Wānaka FC
- Full name: Wānaka Football Club
- Founded: 2010; 16 years ago as Wanaka AFC
- Ground: Wānaka Recreation Centre, Kelly's Flat, Wānaka
- Manager: Max Uhr
- League: Southern League
- 2025: Southern League, 8th of 10
- Website: wanakafootball.nz
| Home colours |

= Wānaka FC =

Wānaka FC is an association football club in Wānaka, New Zealand.

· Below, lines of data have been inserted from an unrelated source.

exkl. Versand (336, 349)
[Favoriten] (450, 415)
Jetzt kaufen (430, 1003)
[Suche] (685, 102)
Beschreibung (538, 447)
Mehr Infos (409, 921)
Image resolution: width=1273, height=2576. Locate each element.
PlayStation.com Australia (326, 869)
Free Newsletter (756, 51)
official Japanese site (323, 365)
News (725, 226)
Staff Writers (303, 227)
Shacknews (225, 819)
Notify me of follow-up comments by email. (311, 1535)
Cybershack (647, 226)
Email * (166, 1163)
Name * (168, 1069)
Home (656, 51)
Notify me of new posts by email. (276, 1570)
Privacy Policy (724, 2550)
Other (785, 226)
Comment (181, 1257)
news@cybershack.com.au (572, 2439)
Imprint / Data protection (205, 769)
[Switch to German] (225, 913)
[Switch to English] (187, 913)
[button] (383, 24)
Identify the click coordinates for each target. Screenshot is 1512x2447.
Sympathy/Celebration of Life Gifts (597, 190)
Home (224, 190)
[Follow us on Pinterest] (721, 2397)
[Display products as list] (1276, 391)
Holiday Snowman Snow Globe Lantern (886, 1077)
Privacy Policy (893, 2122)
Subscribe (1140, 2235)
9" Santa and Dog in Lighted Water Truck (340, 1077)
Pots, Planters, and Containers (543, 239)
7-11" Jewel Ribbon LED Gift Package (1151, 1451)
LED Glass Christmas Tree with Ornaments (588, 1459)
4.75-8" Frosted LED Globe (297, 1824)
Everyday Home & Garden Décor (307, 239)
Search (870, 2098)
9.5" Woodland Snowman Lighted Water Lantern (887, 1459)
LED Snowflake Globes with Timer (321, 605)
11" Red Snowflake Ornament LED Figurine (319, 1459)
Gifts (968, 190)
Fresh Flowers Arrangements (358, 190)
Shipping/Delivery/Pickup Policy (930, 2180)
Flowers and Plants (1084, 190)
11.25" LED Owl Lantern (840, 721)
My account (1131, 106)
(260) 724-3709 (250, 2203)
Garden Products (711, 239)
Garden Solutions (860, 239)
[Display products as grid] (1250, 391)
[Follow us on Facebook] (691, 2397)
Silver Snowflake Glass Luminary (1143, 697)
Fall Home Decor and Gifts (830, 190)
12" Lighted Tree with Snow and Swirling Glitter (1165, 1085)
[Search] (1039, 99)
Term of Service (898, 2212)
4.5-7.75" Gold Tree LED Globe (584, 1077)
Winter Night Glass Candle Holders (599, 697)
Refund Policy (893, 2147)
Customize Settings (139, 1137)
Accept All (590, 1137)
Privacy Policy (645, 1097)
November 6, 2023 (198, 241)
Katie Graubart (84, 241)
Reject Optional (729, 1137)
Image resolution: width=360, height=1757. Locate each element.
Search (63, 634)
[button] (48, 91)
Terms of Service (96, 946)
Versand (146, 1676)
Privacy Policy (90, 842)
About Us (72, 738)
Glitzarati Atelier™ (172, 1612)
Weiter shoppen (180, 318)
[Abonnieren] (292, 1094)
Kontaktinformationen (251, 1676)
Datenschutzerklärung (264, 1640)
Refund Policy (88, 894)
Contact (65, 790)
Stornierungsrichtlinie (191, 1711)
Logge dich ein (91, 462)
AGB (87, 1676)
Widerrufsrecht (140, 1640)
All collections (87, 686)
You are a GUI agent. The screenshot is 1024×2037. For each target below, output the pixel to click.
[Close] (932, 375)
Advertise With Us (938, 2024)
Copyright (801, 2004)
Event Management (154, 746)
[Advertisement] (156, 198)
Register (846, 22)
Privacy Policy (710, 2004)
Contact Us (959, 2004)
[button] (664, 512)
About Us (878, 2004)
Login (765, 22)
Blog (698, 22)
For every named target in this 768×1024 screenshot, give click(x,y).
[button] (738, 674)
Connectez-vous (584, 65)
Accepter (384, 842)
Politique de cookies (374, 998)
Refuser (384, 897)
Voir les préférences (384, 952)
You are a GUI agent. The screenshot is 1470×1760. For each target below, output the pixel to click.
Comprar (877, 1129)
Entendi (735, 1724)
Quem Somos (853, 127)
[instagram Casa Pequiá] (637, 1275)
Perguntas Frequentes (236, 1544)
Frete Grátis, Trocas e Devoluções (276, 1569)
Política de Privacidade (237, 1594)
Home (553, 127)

The club has several men's and women's teams across age-group levels, and has around 550 members. They compete in the Southern League.

==History==
The club's senior team competed in the Southern Premier League, from 2019 to 2024, in Level 3 of the New Zealand league system. Their traditional rivals and closest neighbours are Queenstown Rovers. Wanaka AFC has competed regularly in the country's top knock-out club competition, the Chatham Cup, since 2019, with their best performance coming in 2023, when they reached Round 4 (the last-16 stage of the competition) before being defeated 4–3 by Roslyn-Wakari.

In 2024 the club finished second in the Southern Premier League. With Mosgiel AFC declining the opportunity at promotion, Wanaka as the next highest ranked team in the competition were handed the opportunity. They played Waimakariri United AFC in the play-off, winning 5–1 at home and 4–3 away for an aggregate 9-4 victory.